---------- GIVEN RECORDS

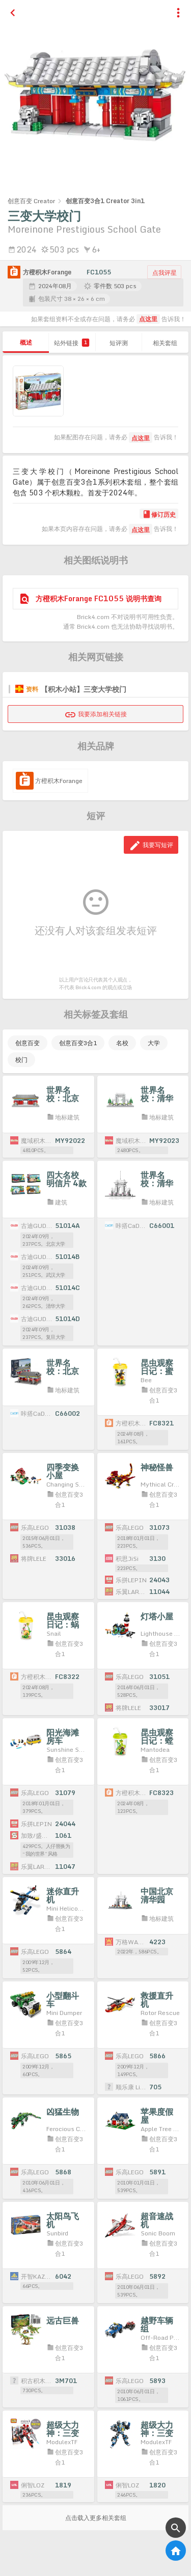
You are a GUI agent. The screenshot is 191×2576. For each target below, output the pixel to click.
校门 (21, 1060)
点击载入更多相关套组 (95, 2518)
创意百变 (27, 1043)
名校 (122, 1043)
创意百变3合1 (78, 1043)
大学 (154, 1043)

--------------------
---------- GIVEN RECORDS

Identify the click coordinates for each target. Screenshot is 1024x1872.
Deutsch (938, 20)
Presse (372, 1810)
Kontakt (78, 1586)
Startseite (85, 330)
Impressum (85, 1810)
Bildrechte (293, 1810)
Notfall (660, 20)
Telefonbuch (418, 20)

--------------------

Rename "Notfall" to "Notaufnahme" in the records from the line with "Startseite (85, 330)" up to and including the line with "Telefonbuch (418, 20)", and write out only those lines with everything else left as it is.

Startseite (85, 330)
Impressum (85, 1810)
Bildrechte (293, 1810)
Notaufnahme (660, 20)
Telefonbuch (418, 20)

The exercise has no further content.